There's something most people whom aren't involved with the Asian Restaurant Business, especially in Hong Kong, Taiwan, Shanghai on almost any large city should take into consideration.

Possabily the Highest paying positions are the Head Chefs in the major Restaurants, who are paid from apprentices, suppliers, owners fee's based upon the volume of business and standards of operations. The only exceptions are in the Family owned and operated restaurants who have opened sattilite operations in the United States during the last 12/15 years when this trend started. Take into consideration that a Cantonese Restaurant in Hong Kong may be over 6 floors high with space for as many as 60 + Tables per floor that starts serving Yum Cha in the morning and continues with sevice for Banquets that can have as many as 3/4 complete dinner seatings per day, with the final service as late as midnight.

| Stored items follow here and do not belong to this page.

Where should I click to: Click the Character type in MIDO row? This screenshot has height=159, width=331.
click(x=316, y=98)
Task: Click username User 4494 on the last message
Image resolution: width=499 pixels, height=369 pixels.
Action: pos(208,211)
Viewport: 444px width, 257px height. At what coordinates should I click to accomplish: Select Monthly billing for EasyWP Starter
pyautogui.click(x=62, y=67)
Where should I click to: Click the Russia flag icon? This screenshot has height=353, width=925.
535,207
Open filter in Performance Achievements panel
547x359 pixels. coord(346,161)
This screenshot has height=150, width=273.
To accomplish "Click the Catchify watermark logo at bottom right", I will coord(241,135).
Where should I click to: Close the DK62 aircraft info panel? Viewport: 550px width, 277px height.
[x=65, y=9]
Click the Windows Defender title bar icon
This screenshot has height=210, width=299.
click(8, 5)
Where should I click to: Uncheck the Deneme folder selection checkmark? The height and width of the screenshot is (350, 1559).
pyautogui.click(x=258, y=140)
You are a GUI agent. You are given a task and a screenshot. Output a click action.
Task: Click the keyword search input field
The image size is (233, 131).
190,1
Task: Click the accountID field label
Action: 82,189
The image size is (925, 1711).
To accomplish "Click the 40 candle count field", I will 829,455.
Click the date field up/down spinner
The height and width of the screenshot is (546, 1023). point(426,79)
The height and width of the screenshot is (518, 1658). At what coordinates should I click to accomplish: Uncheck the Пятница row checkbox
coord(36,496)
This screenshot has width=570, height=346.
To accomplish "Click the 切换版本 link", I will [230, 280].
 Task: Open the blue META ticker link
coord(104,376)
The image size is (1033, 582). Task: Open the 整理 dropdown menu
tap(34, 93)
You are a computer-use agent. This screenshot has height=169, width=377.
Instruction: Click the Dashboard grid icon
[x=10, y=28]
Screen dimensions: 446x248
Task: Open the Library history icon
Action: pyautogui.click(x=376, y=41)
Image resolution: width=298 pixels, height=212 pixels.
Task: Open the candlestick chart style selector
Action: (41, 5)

Add up that volume, including the constant turnover for Dim Sum seatings mornings thru afternoons and it's possable that very few if any restaurants anywhere else are doing this type of volume regularly. What would you need to induce this Head chef to emigrate to the anywhere, where theres a tax man over his shoulder, no apprentice system and it's not traditional for suppliers to pay the Chef for rotating and making sure your produce, fish, etc are put into optimum use? It's a very different world, with different customs and traditions and a totaly different approach to employment, benefits and regulations. Forty Hour Week? Time and 1/2, whats that? Job Discriptions ? Holidays? Chinese New Year, Pay, Customs ?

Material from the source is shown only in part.